The conduct giving rise to last week’s FCPA enforcement action against Key Energy Services (see here and here for prior posts) was subject to judicial scrutiny once.
And it was not last week’s SEC administrative order.
As highlighted in this previous post, in March 2016 Judge Melinda Harmon (S.D.Tex.) dismissed securities fraud claims brought against Key Energy Services (See In re Key Energy Services Inc. Securities Litigation, 2016 WL 1305922 (March 31, 2016). The action touched upon, in part, the same general conduct alleged in the SEC’s order.
While there are obvious substantive and procedural differences between a securities fraud action and a finding of FCPA books and records and internal controls violations (what last week’s SEC order found), at the very least these two actions were part of the same parallel universe.
Thus, it is interesting to explore what happened in the action subjected to judicial scrutiny vs. last week’s SEC order.
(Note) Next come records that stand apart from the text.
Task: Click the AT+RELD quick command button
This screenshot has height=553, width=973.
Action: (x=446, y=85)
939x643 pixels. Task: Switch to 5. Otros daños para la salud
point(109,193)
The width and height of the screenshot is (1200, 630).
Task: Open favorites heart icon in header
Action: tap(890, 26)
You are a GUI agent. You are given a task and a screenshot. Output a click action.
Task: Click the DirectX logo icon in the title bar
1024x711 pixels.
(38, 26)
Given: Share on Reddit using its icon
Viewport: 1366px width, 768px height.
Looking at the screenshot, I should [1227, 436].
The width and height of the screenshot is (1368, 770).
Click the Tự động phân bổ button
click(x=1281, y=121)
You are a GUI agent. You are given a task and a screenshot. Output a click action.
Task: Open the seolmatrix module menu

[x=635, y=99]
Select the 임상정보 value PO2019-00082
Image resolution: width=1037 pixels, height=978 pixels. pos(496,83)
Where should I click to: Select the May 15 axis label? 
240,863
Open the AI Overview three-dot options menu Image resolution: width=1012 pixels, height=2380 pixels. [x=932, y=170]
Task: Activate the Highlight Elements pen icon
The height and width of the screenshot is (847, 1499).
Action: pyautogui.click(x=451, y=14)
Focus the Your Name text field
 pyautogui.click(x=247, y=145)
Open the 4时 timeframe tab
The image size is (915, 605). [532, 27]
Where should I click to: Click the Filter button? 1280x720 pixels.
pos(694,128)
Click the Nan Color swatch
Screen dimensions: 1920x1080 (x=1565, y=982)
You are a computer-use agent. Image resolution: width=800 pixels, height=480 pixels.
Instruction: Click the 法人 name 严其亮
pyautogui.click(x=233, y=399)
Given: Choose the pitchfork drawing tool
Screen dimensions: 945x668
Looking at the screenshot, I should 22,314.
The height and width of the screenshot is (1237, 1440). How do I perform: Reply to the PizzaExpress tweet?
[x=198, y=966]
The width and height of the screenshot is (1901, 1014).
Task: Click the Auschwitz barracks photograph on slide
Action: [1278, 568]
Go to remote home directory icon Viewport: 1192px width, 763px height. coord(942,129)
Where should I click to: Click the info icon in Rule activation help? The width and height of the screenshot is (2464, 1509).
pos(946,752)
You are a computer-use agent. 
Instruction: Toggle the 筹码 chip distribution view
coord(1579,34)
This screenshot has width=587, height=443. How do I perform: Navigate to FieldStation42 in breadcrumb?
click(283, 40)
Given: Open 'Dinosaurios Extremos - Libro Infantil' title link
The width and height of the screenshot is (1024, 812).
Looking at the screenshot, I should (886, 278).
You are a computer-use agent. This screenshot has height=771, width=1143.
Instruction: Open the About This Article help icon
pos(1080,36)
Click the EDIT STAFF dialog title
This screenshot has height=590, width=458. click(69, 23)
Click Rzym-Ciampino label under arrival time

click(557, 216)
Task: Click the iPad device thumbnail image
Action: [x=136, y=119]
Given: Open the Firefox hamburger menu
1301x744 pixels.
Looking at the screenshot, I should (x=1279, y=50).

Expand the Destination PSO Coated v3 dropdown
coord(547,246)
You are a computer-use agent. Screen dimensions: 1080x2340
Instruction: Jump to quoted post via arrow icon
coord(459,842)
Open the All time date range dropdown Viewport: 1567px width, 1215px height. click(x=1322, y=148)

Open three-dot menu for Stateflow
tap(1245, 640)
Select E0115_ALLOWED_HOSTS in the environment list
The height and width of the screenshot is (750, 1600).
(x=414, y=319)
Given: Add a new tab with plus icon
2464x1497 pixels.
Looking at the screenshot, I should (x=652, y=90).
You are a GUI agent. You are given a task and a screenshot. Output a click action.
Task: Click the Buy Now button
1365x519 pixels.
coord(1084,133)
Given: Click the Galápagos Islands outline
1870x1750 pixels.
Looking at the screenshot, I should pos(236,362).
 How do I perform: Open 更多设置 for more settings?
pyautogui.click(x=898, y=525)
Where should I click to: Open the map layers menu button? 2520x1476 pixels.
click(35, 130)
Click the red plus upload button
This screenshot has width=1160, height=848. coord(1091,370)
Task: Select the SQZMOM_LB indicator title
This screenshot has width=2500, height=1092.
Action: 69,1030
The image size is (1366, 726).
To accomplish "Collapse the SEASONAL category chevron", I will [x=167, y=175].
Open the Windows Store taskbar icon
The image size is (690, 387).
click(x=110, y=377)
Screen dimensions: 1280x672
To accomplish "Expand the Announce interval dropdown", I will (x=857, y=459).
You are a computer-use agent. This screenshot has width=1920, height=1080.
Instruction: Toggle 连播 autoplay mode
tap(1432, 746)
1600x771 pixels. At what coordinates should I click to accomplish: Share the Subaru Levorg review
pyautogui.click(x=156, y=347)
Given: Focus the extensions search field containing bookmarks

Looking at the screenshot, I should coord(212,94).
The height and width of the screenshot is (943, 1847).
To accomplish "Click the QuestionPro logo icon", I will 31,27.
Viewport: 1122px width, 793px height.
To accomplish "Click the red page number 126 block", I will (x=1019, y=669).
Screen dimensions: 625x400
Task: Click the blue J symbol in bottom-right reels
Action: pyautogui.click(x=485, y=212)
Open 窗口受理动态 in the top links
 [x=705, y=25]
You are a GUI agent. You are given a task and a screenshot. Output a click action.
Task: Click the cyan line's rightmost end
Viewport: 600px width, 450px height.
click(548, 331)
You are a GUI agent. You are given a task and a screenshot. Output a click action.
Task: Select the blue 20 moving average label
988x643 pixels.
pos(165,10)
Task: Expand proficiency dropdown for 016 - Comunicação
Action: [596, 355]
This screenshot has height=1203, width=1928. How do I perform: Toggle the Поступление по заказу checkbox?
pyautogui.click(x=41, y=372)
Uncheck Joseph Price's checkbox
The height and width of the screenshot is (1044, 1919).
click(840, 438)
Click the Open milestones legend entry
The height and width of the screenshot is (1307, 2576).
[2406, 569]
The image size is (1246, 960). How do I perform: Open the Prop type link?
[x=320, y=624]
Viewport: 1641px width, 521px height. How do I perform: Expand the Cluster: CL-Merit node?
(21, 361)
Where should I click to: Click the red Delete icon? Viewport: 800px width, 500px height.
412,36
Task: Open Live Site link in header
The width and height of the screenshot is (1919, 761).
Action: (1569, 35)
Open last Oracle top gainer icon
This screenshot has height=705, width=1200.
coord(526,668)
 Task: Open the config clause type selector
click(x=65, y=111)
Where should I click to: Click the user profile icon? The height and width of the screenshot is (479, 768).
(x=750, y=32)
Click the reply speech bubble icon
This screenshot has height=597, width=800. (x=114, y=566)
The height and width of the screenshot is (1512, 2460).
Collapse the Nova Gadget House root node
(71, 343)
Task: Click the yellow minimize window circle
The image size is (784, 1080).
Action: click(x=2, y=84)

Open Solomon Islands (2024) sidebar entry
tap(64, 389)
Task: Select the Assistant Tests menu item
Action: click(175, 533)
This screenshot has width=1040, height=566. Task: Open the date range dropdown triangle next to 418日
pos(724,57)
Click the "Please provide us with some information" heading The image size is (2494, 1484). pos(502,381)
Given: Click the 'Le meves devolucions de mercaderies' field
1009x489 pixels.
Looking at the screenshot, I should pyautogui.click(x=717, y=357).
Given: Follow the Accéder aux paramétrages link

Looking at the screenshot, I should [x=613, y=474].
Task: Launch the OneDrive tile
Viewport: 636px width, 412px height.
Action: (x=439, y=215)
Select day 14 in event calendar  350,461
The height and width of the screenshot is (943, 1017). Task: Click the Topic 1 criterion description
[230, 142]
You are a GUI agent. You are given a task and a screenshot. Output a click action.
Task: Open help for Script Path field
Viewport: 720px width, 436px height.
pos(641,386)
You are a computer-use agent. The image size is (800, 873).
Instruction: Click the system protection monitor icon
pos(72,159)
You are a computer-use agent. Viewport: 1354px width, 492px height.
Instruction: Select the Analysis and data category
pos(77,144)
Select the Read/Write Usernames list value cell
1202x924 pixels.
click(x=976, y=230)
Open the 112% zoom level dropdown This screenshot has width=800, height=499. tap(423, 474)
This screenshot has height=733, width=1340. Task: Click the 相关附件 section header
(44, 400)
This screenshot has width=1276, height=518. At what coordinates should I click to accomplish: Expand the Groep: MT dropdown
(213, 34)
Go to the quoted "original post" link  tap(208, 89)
In short, whereas the SEC found that Key Energy “failed to implement and maintain sufficient internal controls,” a federal court judge found (despite plaintiffs’ allegations to the contrary including statements from several confidential witnesses) that Key Energy’s “FCPA controls were adequate.” Whereas the SEC suggests, with the benefit of hindsight that there were controls that Key Energy should have had, a federal court judge found that certain of the controls Key Energy did not have were not even required for a company to have adequate internal controls.